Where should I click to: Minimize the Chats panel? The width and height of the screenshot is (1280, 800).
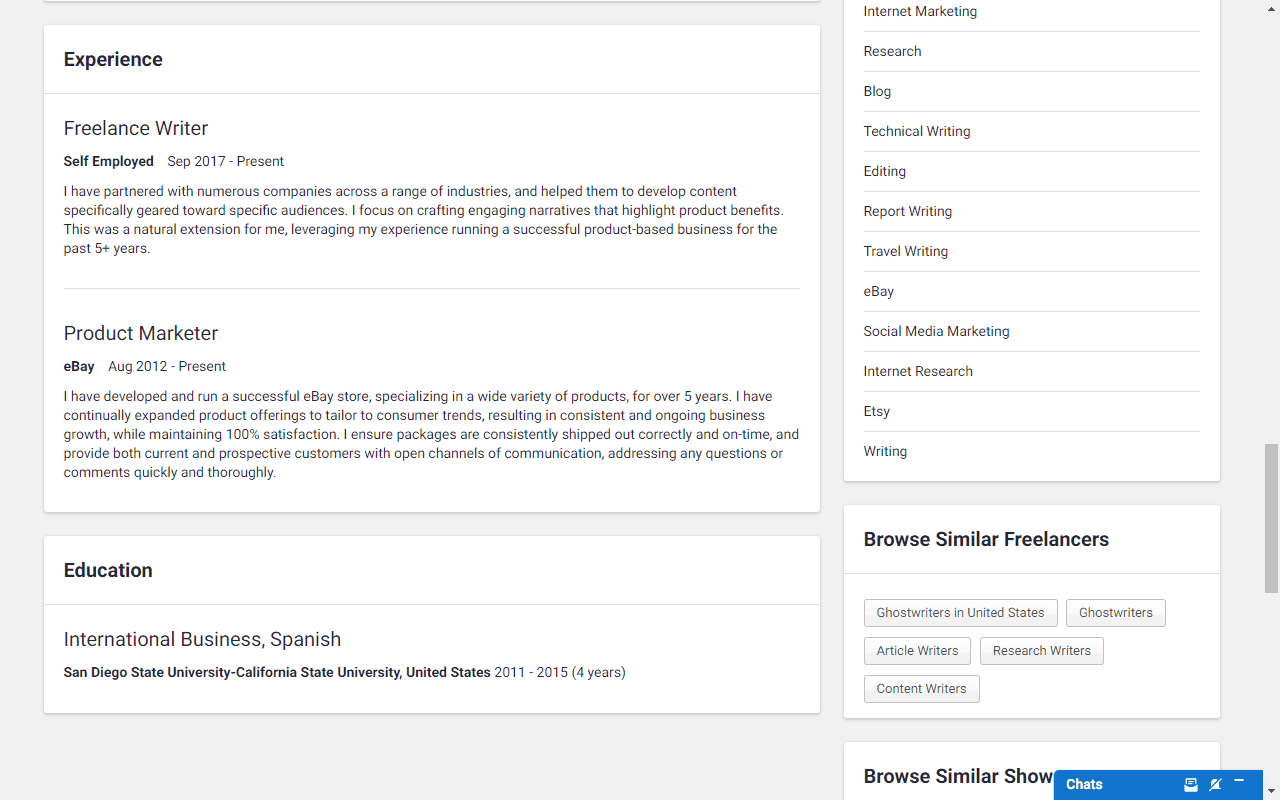1239,781
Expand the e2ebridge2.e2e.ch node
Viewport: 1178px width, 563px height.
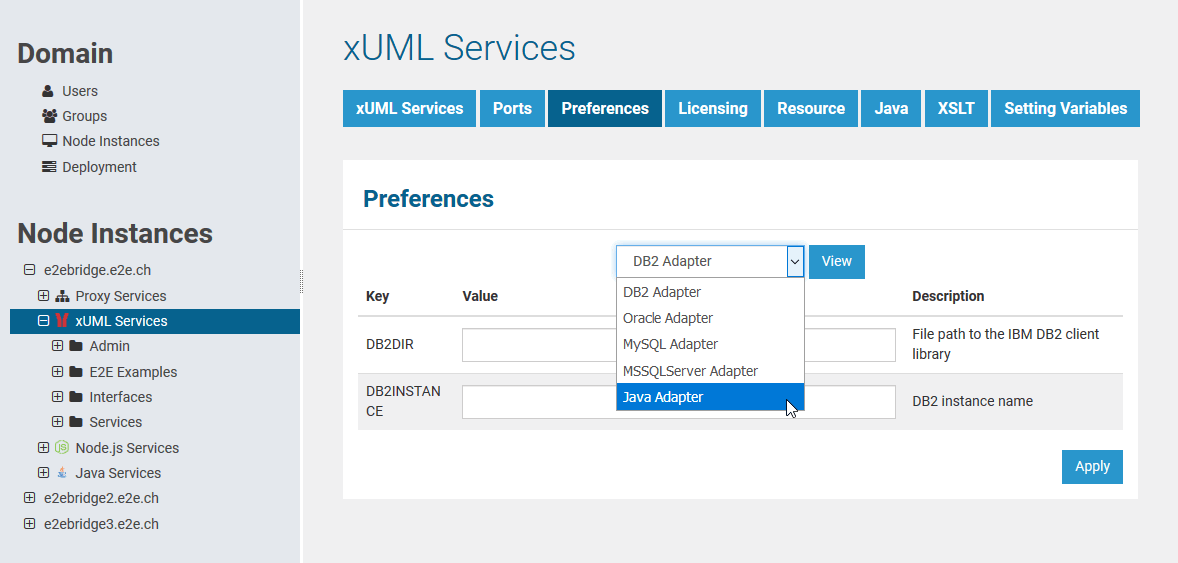click(x=29, y=498)
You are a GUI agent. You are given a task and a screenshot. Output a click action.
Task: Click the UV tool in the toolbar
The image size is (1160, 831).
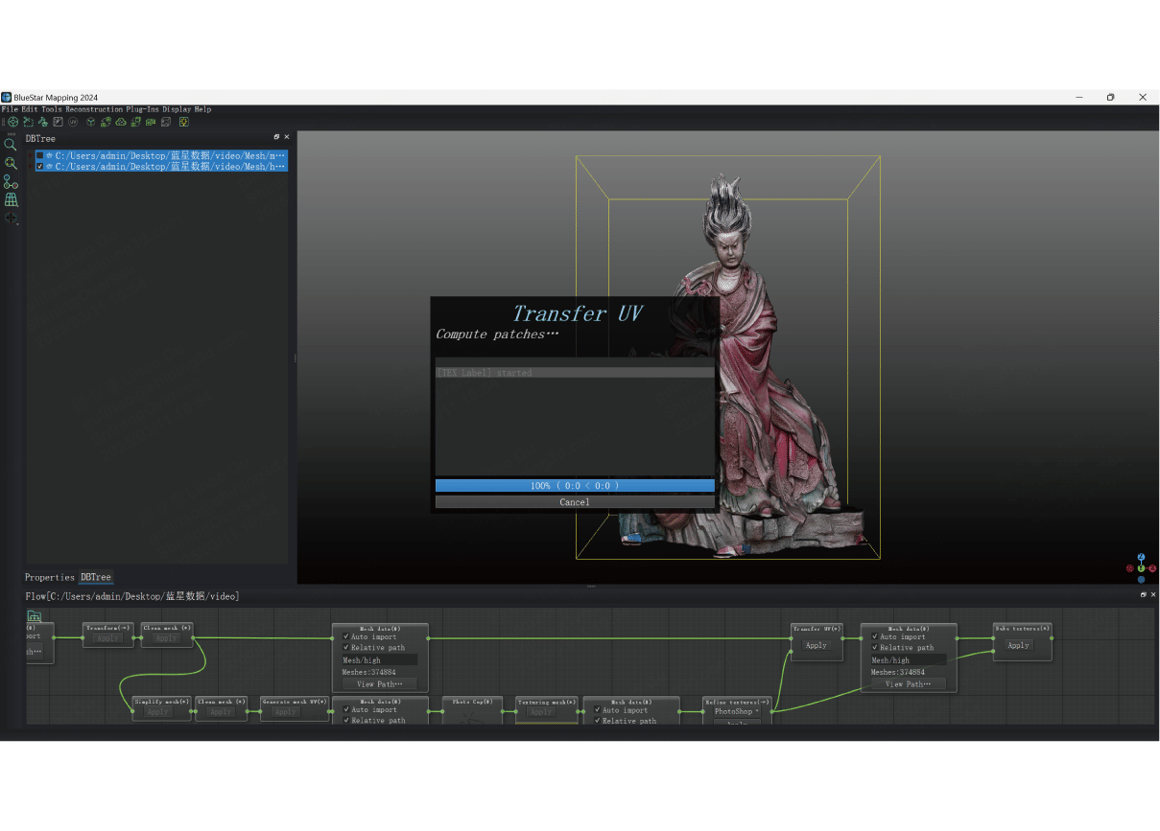[x=73, y=122]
= = = = =
ABOUT THIS TASK: Without altering anything, output all the lines above but none of the images.

RESPONSE TO THIS TASK:
Where should I click to: Minimize the Chats panel? The width and height of the screenshot is (1280, 800).
1239,781
Expand the e2ebridge2.e2e.ch node
Viewport: 1178px width, 563px height.
click(x=29, y=498)
You are a GUI agent. You are given a task and a screenshot. Output a click action.
Task: Click the UV tool in the toolbar
The image size is (1160, 831).
[x=73, y=122]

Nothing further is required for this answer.